DECISION N130
DECISION N° 130/12/ARMP/CRD DU 30 OCTOBRE 2012 DU COMITE DE REGLEMENT DES DIFFERENDS STATUANT EN
COMMISSION LITIGES SUR LE RECOURS DE LA COMPAGNIE DE COMMERCE ET DE SERVICES (CCS) CONCERNANT LA PROCEDURE DE PASSATION DU MARCHE DU PORT AUTONOME DE DAKAR (PAD) AYANT POUR OBJET LE NETTOIEMENT DU PLAN D’EAU
LE COMITE DE REGLEMENT DES DIFFERENDS STATUANT EN COMMISSION LITIGES,
Vu le Code des Obligations de l’Administration modifié par la loi n° 2006-16 du 30 juin 2006 ;
Vu le décret n° 2011-1048 du 27 juillet 2011 portant Code des Marchés publics;
Vu le décret n° 2007-546 du 25 avril 2007 portant organisation et fonctionnement de l'Autorité de Régulation des Marchés publics (ARMP) notamment en ses articles 20 et 21 ;
Vu la décision n° 0005/ARMP/CRMP portant règlement intérieur du Conseil de Régulation des Marchés publics ;
Vu le recours de la Compagnie de Commerce et de Services (CCS) du 1er octobre 2012, enregistré le lendemain au bureau du courrier sous le numéro 2799 et le 08 octobre 2012 au Secrétariat du Comité de Règlement des Différends (CRD) sous le numéro 878;
Monsieur René Pascal DIOUF entendu en son rapport ;
En présence de Monsieur Mamadou DEME assurant l’intérim de Monsieur Abdoulaye SYLLA, Président empêché, de MM Abd’El Kader N’DIAYE, Ndiacé DIOP, membres du Comité de Règlement des Différends (CRD);
De M. Saër NIANG, Directeur Général de l’ARMP, secrétaire rapporteur du CRD, Mme Takia Nafissatou FALL CARVALHO, Conseillère chargée de la Coordination et du Suivi, MM. Cheikh Saad Bou SAMB, Directeur des Affaires Juridiques et de la
Réglementation, René Pascal DIOUF, Coordonnateur de la Cellule d’enquête sur les procédures de passation et d’exécution des marchés publics et délégations de service public, Ely Manel FALL, Chef de la Division de la Règlementation, observateurs;
Après en avoir délibéré conformément à la loi;
Adopte la présente délibération;
Par lettre en date du 1er octobre 2012, C.C.S a saisi le CRD en contestation de l’attribution provisoire à l’entreprise « Centre de la Mer » du marché ayant pour objet le nettoiement du plan d’eau du PAD.
LES FAITS
Dans le journal « Le Soleil » du 11 juillet 2012, le PAD a fait publier un avis d’appel d’offres ayant pour objet le nettoiement de son plan d’eau.

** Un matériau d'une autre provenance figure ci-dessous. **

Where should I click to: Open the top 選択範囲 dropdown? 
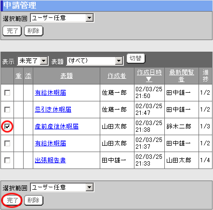(62, 18)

A l’ouverture des plis du 16 août 2012, les offres suivantes ont été enregistrées :
- CDLM : 12 508 000 FCFA TTC et 9 971 000 FCFA TTC pour la variante proposée ;
- CCS ENV : 6 500 000 FCFA HTVA/Mois et 5 250 000 FCFA pour la variante proposée;
- TTSM: 67 673 000 FCFA TTC et 62 422 000 TTC pour la variante ;
- ECO-MAR: 67 673 000 FCFA TTC/mois et 271 400 000 FCFA TTC/An;
- SAWA PETR: 8 230 000 FCFA HT/Mois.
Après évaluation, le marché a été, provisoirement, attribué à Centre de la Mer (CDLM) pour le montant annuel de 150 096 000 FCFA TTC.

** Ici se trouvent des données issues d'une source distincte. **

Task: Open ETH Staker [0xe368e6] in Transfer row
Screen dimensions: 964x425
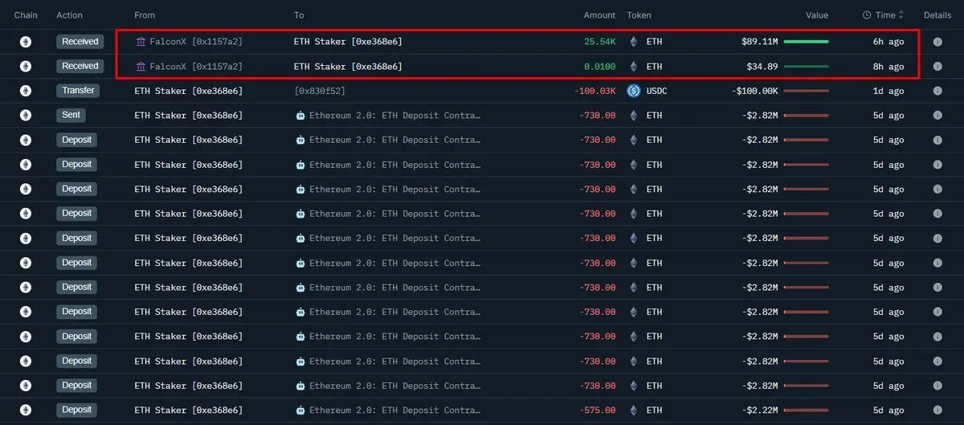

Au vu de la publication de l’attribution provisoire du marché dans le journal « Le Pays » des 22 et 23 septembre 2012, et « Le Soleil » du 24 septembre 2012, CCS, par lettre du 1er octobre 2012, reçue le lendemain, a saisi le CRD en contestation de l’attribution du marché à CDLM, après rejet de son recours gracieux par le PAD.
Par décision n° 122 du 12 octobre 2012, le CRD a ordonné la suspension de la procédure de passation du marché.
LES MOYENS DEVELOPPES A L’APPUI DU RECOURS
Au soutien de son recours, CCS avance deux motifs relatifs à l’attribution d’un marché en cours d’exécution et aux conditions d’attribution du nouveau marché.
Concernant le premier motif, CCS soutient qu’il est titulaire, depuis janvier 2011, pour une durée de deux ans, du marché de nettoiement du plan d’eau du PAD. Toutefois, à la fin de la première année, au moment du renouvellement du contrat, le Directeur Général du PAD n’a consenti que trois mois de contrat, de janvier à mars, en violation des stipulations contractuelles.
En dépit des protestations de CCS, cette autorité a refusé de renouveler le contrat, puis a préparé un dossier d’appel d’offres qui a donné lieu à une nouvelle attribution que le requérant conteste.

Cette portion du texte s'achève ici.